フランス革命でジャコバン派が成し得なかったような道徳律の崩壊も進んで実施し、性風紀は糜爛(びらん)しました。
1930年代には内戦での孤児ばかりではなく両親に捨てられたり、今でいうシングルマザーの子供が街に繰り出し、潰れたハンチングを被り、革の上着を着て、猥褻な歌を歌いながら、集団でタバコを吹かして練り歩いていました。
 彼等は乗り合いバスや列車の中で、人々を恐喝し、或いは商店を襲撃して商品の略奪を繰り返しました。
殺人や婦女への暴行も日常でしたが、警察も内務人民委員部も対策は不十分でした。
 一応事態を重く見たソ連指導部は1936年以降、母性保護の政策を打ち出します。
レーニン時代と一変し、家庭生活の重視、両親の尊重、堕胎の禁止を実施。
戦時になると戦死した遺族の保護を始めますが、総数が多かったせいか、不十分でした。
 KGB工作員、パーベル・スダプラートフの回顧録にも載ってますが、戦後の時期までモスクワ市内でも愚連隊が暴れて居り、外交官の一家に不用意な外出を避ける様に伝えたとの記述が御座います。
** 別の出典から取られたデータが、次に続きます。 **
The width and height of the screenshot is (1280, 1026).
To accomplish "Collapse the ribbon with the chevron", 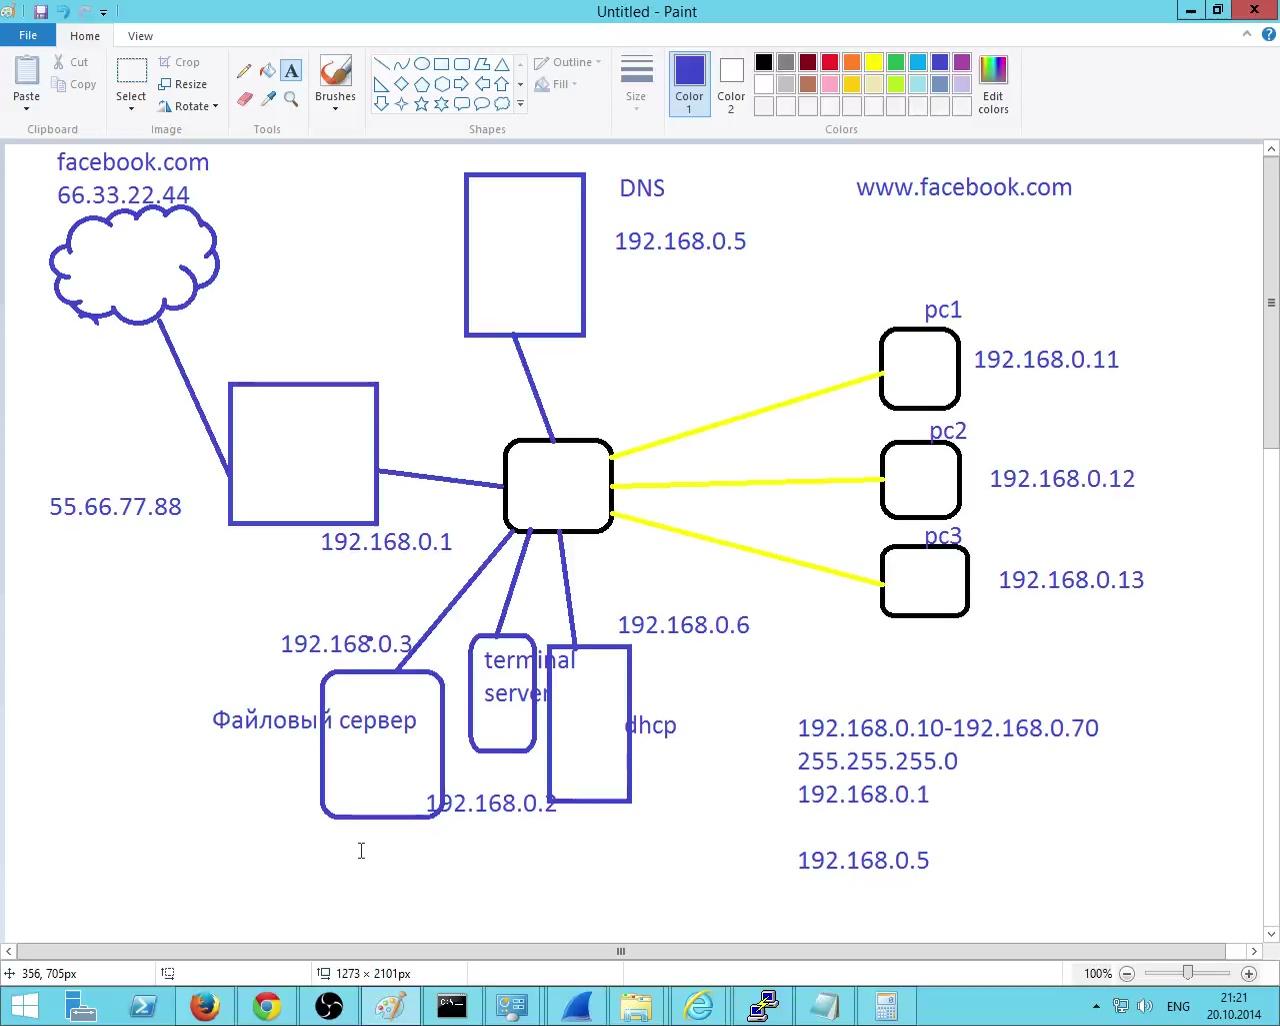I will coord(1246,34).

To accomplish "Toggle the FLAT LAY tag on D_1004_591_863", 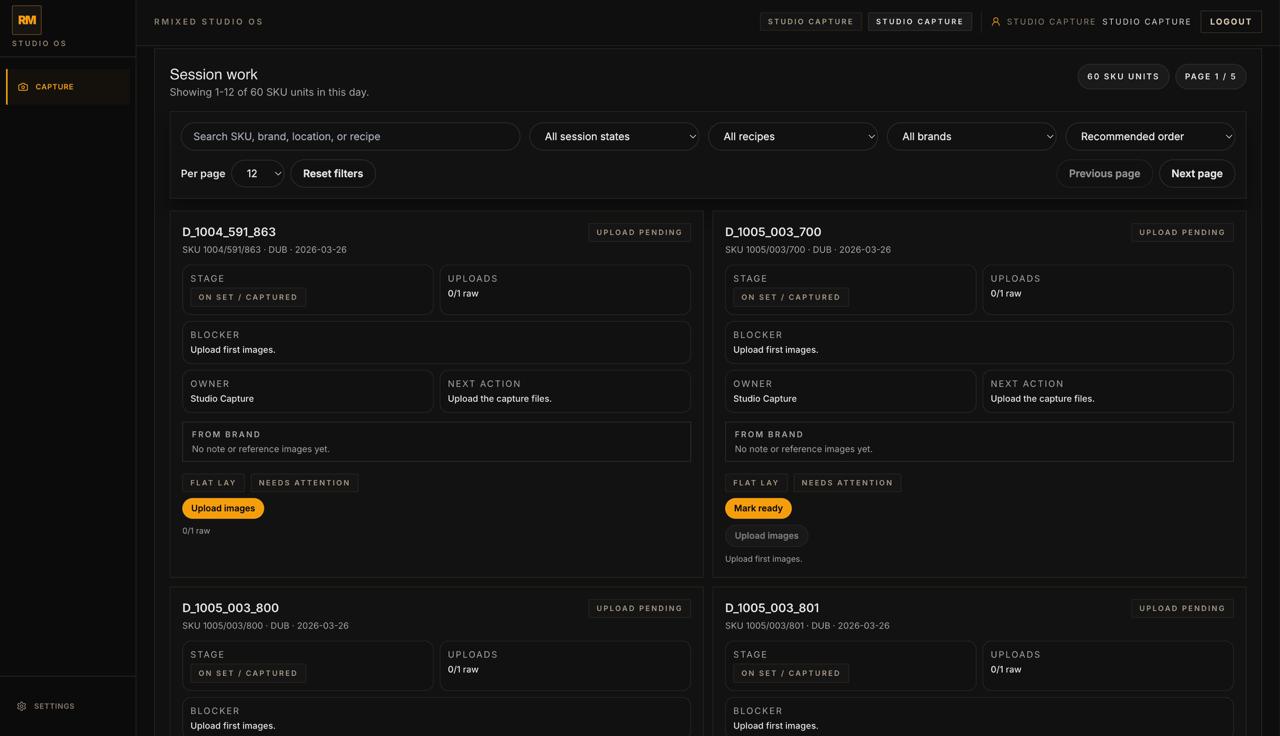I will point(213,482).
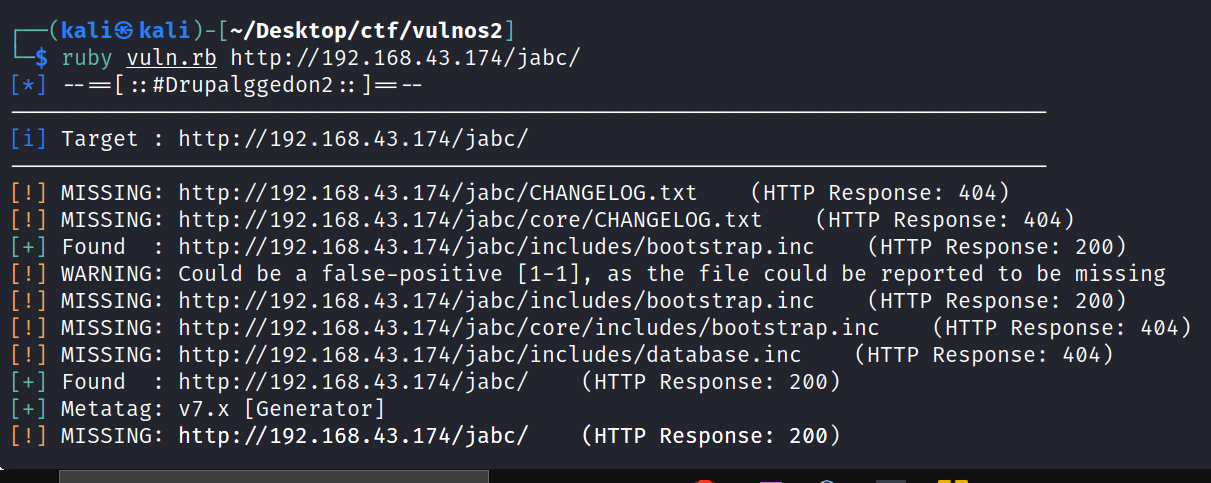
Task: Open the jabc/core/CHANGELOG.txt URL
Action: (x=470, y=220)
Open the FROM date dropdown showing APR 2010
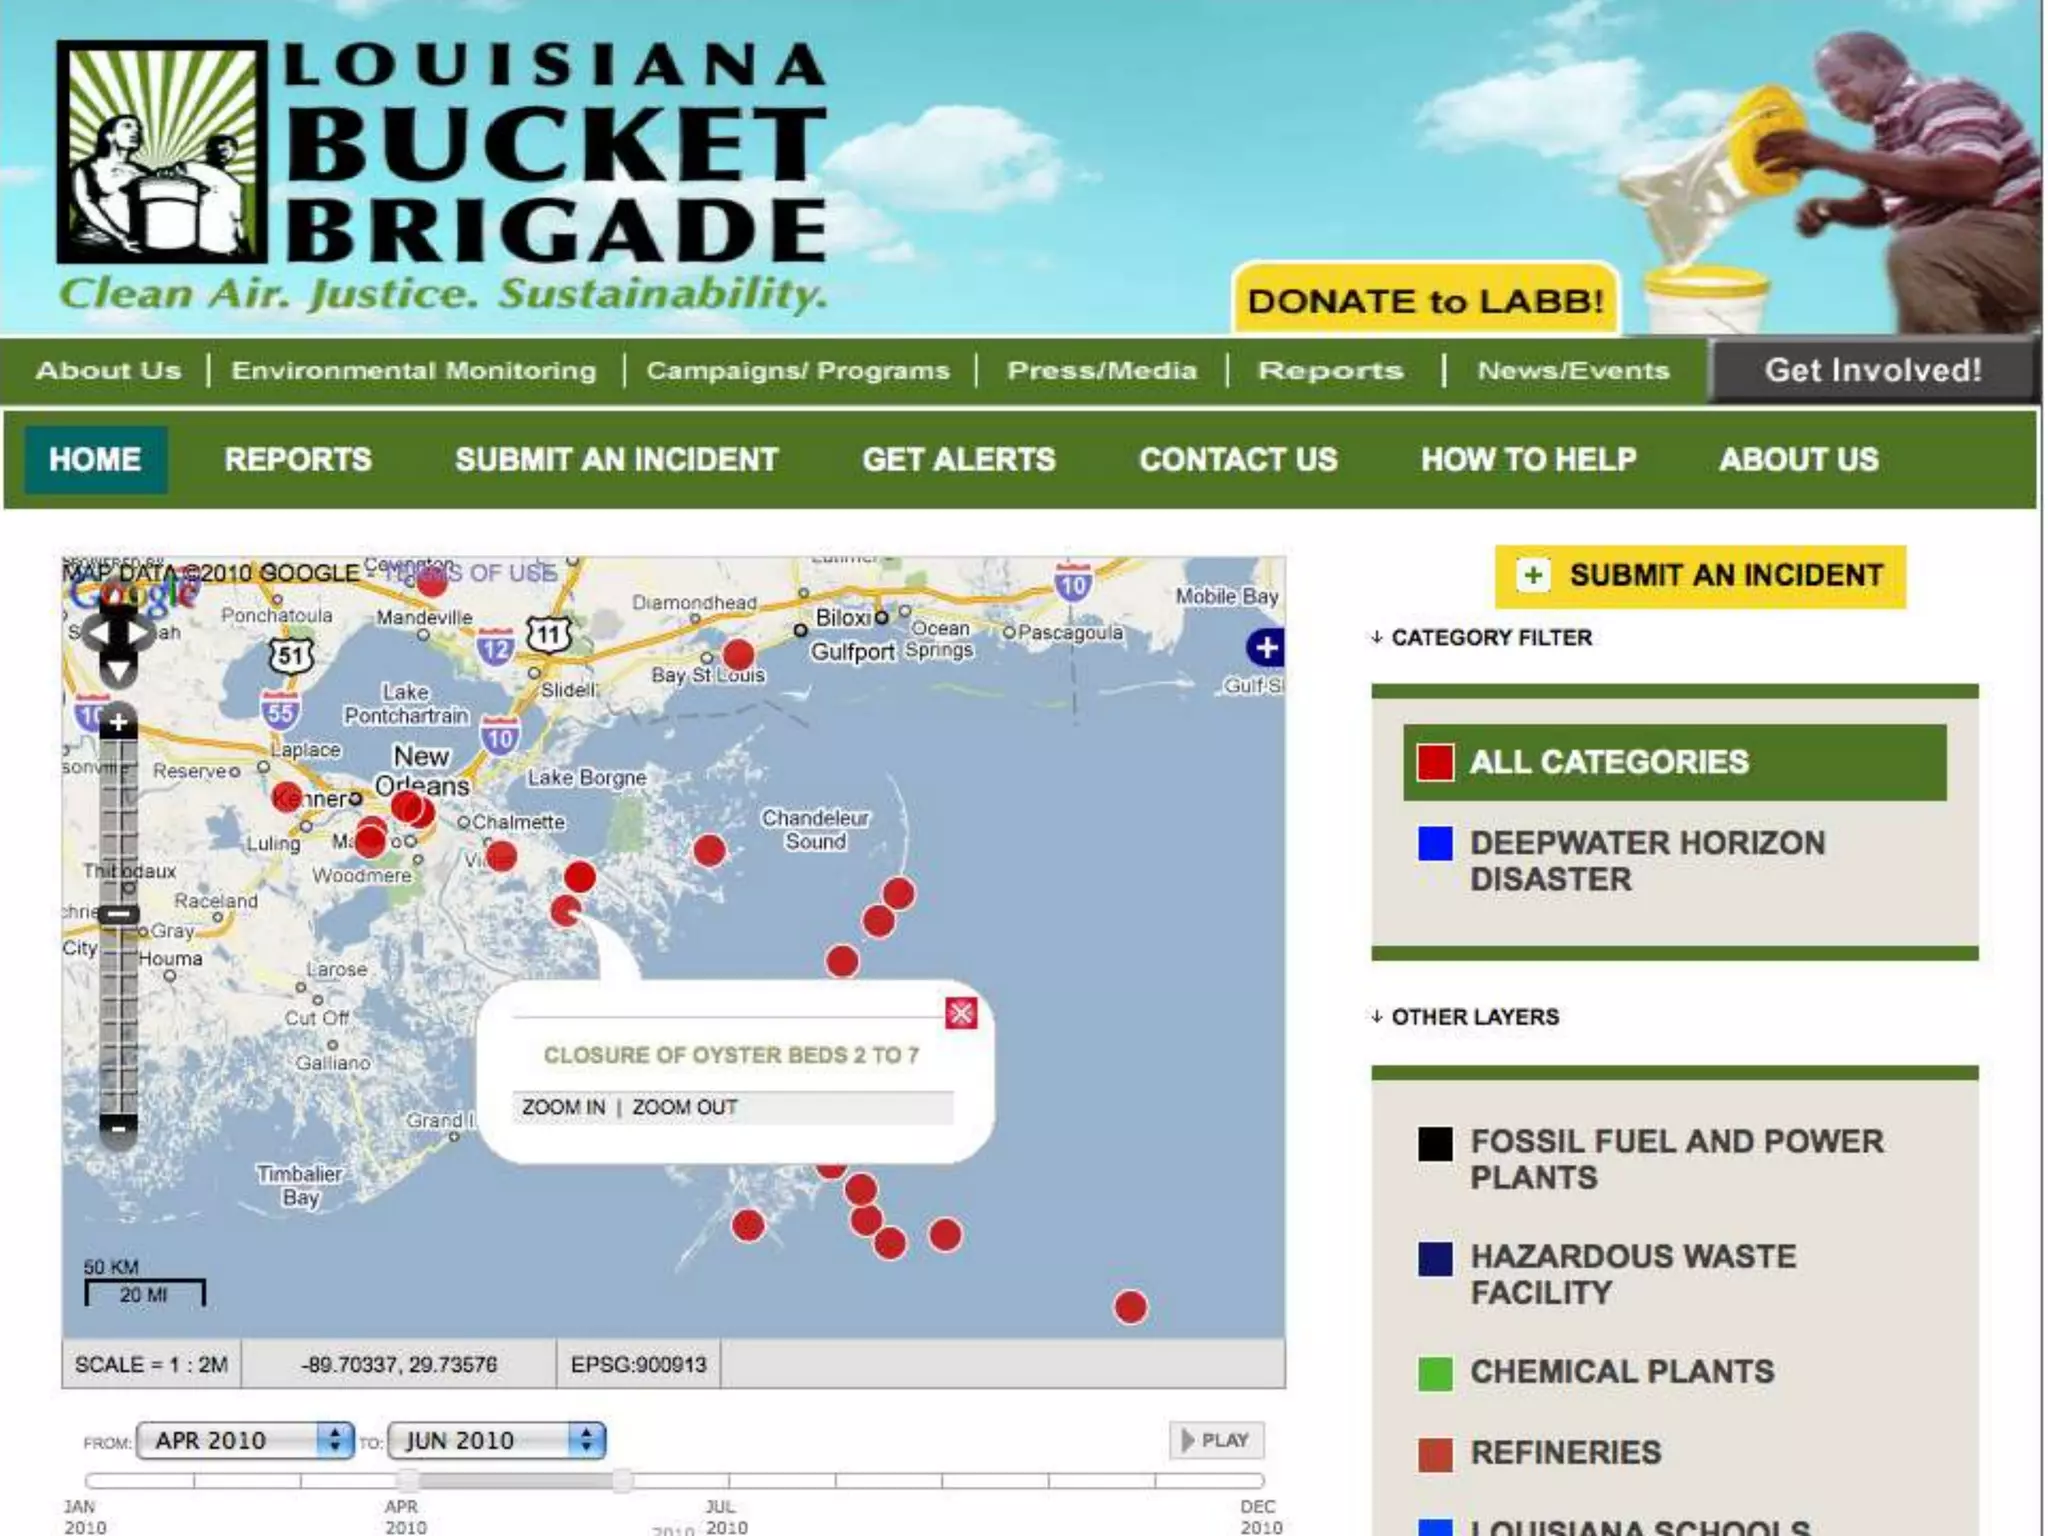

 最終的に落ち着くのはソ連が経済的に豊かになった1960年から1970年代後半にかけての頃で、それまでは悲惨な状況でした。
 
 今回の話は、マブラヴ原作のメカ本のソ連の設定を参照に組み立てました。
「TE」ではラトロワ中佐は生後間もない長男を軍に取り上げられてしまいますが、その気持ちは如何ばかり出会ったか……
 彼女が、敵国米国の青年将校であったユウヤに生死不明の息子の姿を重ねる描写が御座います。
20そこそこで悲劇的な運命にあっても耐える様を想起すると、もの悲しい気持ちにはなります。